The Department of Housing and Urban Development (HUD) "has already paid millions of dollars of insurance claims on loans improperly underwritten by Quicken," the DOJ said.
If a home was appraised at a value too low to be approved for a loan, Quicken would request an inflated value from the appraiser without justification for the increase, according to the DOJ.
Quicken sued the DOJ and HUD last week "after the DOJ demanded Quicken Loans make public admissions that were blatantly false, as well as pay an inexplicable penalty or face legal action."

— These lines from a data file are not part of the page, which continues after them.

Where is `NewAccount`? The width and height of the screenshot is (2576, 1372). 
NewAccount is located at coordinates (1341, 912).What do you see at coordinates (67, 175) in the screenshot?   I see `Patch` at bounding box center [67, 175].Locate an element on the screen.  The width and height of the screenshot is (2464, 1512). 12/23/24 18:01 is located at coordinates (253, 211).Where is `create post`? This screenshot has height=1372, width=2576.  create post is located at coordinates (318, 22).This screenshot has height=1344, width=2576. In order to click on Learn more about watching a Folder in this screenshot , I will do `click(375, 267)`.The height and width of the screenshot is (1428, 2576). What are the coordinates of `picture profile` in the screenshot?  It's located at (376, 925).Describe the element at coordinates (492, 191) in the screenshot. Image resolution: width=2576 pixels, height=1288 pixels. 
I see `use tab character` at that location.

"As the complaint alleges, Quicken violated HUD's quality standards when obtaining HUD insurance for mortgage loans," U.S. Attorney John Walsh of the District of Colorado, whose office helped to lead the investigation, said in a statement. "Quicken issued hundreds of defective mortgage loans, and left HUD – and the taxpayer – to pay for the loans that defaulted. Quicken’s alleged fraudulent conduct affected communities nationwide. This case is the latest step in our commitment to hold accountable mortgage lenders who profit by taking advantage of HUD insurance and issuing defective loans that do not meet HUD’s standards."
Quicken dismissed the suit as "the continuation of the abusive actions and a make-good on the DOJ’s threats since their witch-hunt began three years ago."
"The complaint filed today is riddled with inaccurate and twisted conclusions from fragments of a handful of emails cherry-picked from 85,000 documents that the DOJ subpoenaed," Quicken said in a statement. "Worse than that, the DOJ appears to be basing their entire case on a handful of out-of-context email conversations skimmed from the communication between Quicken Loans employees. These conversations relate to a miniscule number of loans out of the nearly 250,000 FHA mortgages the company has closed over the past seven years."
Gilbert bought the Cavaliers in March 2005 and renamed the team's arena after his company. Gilbert also owns the minor-league hockey Lake Erie Monsters and NBA D-League's Canton Charge.